Most of Agent Venom's story doesn't directly involve Spider-Man, but their paths crossed in unusual fashion in the pages of "Superior Spider-Man." Written by Dan Slott, the premise of this title involved a mind swap between Peter Parker and his longtime nemesis Otto Octavius, aka Doctor Octopus, who continued to fight crime as Spider-Man while in his rival's body. As Spider-Man, Octavius forcibly extracted the symbiote from Flash and became host to it himself — calling himself the Superior Venom. In a fascinating reversal, however, the symbiote sensed something wrong with its old flame. While it briefly tasted freedom by taking full control of Spider-Man's body, it was expelled by a remnant of Peter's mind and returned willingly to Flash.
Cleansed by the Klyntar
Things didn't get any less weird for Agent Venom after dealing with the Superior Spider-Man — in fact, he ended up going to space and joining the Guardians of the Galaxy. While his adventures with the Guardians don't directly involve Spider-Man, they do include a story that completely redefined the relationship between the two, when Venom returned to his home planet.

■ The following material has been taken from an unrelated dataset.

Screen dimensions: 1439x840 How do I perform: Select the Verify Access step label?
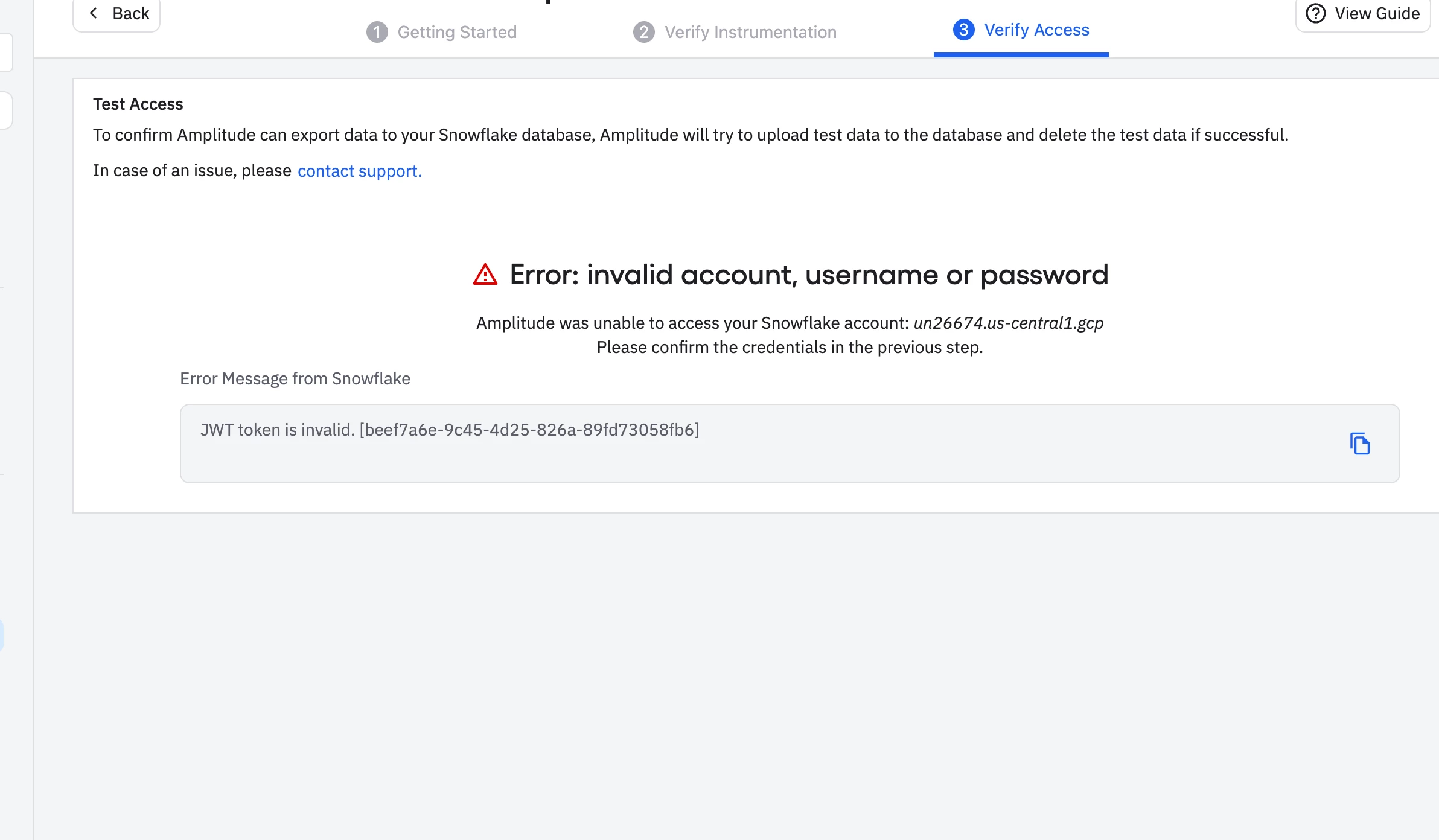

As penned by Brian Michael Bendis, this story introduced Klyntar, home of the symbiote hive. Originally a species of conquerors, the Klyntar had repented of their ancient evil ways, seeking instead to become a force for good. They formed the Agents of the Cosmos, an organization of symbiotes bound to worthy hosts who were dedicated to fostering peace and justice throughout the universe. Some symbiotes, however, had been corrupted by their hosts, and the Venom symbiote was one of these. Upon its arrival back home, the Klyntar were able to cleanse it, a process that included a near-total memory wipe of its previous hosts. As a result, when Agent Venom returned to Earth and once again encountered Spider-Man, it had no memory of him, and thus no reason to hate him. The symbiote even apologized to Spider-Man and expressed a desire to one day earn his forgiveness. Not sure anyone saw that coming back in 1985.
Reconciliation
If the Klyntar memory wipe set the stage for a reconciliation between Venom and Spider-Man, the events of 2018 and 2019 brought their relationship full circle. By that point, the Venom symbiote had been separated from Flash Thompson, and after a brief fling with an ex-soldier named Lee Price, it became bonded to Eddie Brock once again, and they were once more the star of a "Venom" ongoing series. While the symbiote didn't remember their mutual hatred of Spider-Man, Brock did, and for a while it seemed as though they might fall back into their previous rivalry. Fortunately, Flash (having taken up the mantle of Anti-Venom, formerly held by Brock himself) was there to keep the peace between them.
When Carnage bonded with legendary Spider-Man nemesis Norman Osborn to become the Red Goblin, Spider-Man and Venom, as usual, teamed up to oppose him. In order to defeat Red Goblin, Brock willingly gave up the symbiote to Spider-Man, who donned it again in "Amazing Spider-Man" #800. After the Red Goblin's defeat, the symbiote was transferred peacefully back to Brock. It was a sequence of events that truly demonstrated how far the two characters had come. And as if to reinforce it, during the 2019 event "Absolute Carnage," the symbiote itself convinced Brock to join forces with Spider-Man yet again — a story that ended with Eddie Brock, who had sworn to kill Spider-Man on numerous occasions, actually giving his old enemy a hug.